> STORED DATA
* * * * * * *
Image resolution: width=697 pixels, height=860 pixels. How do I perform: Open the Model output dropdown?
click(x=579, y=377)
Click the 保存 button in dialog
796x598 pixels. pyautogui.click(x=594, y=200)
* * * * * * *
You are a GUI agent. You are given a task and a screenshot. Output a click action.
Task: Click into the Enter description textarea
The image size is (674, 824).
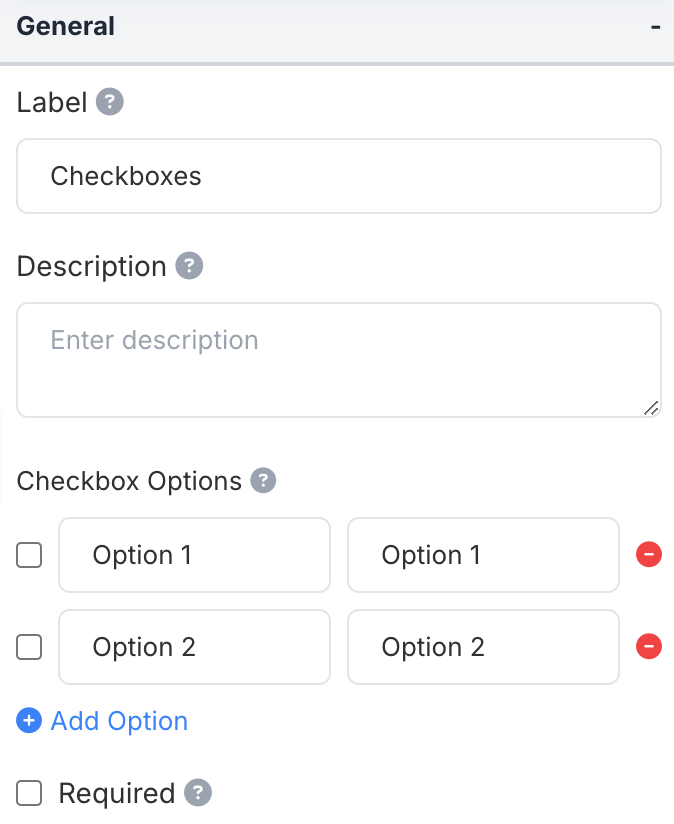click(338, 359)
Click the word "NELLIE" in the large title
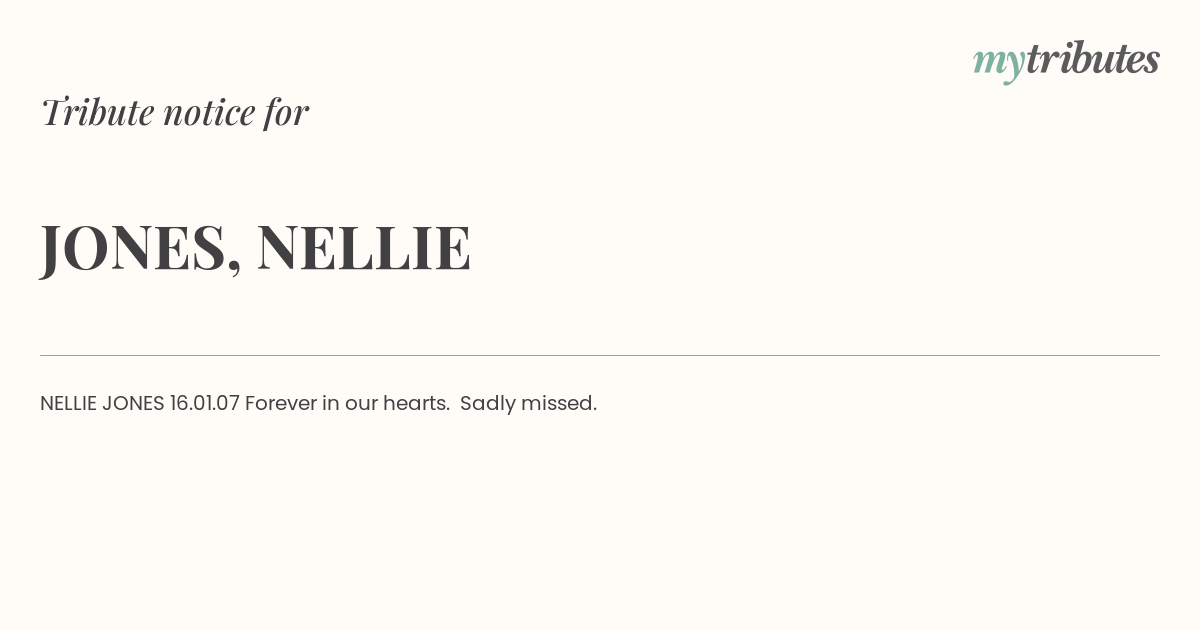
* * * * * * *
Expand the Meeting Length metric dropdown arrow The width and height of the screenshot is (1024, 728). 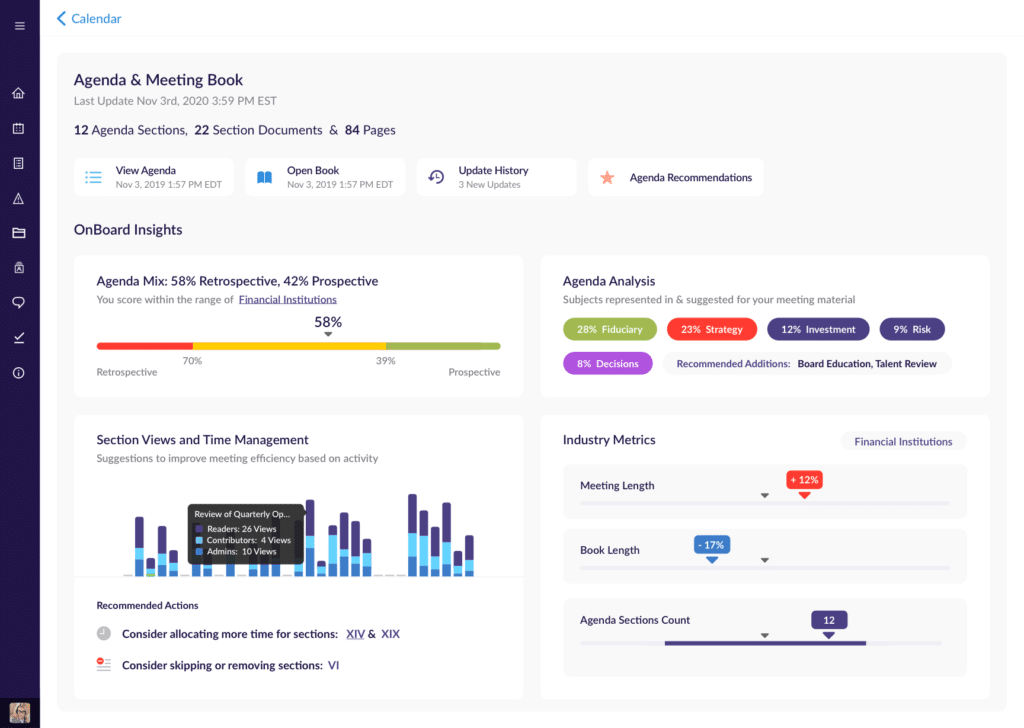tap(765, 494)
* * * * * * *
> TASK REQUIREMENTS
With the pictures omitted, print the lines above exactly, beginning at the line with "The image size is (674, 824)." and going on through the line with "Click the word".

> PROBLEM SOLUTION
The image size is (674, 824).
click(338, 359)
Click the word "NELLIE" in the large title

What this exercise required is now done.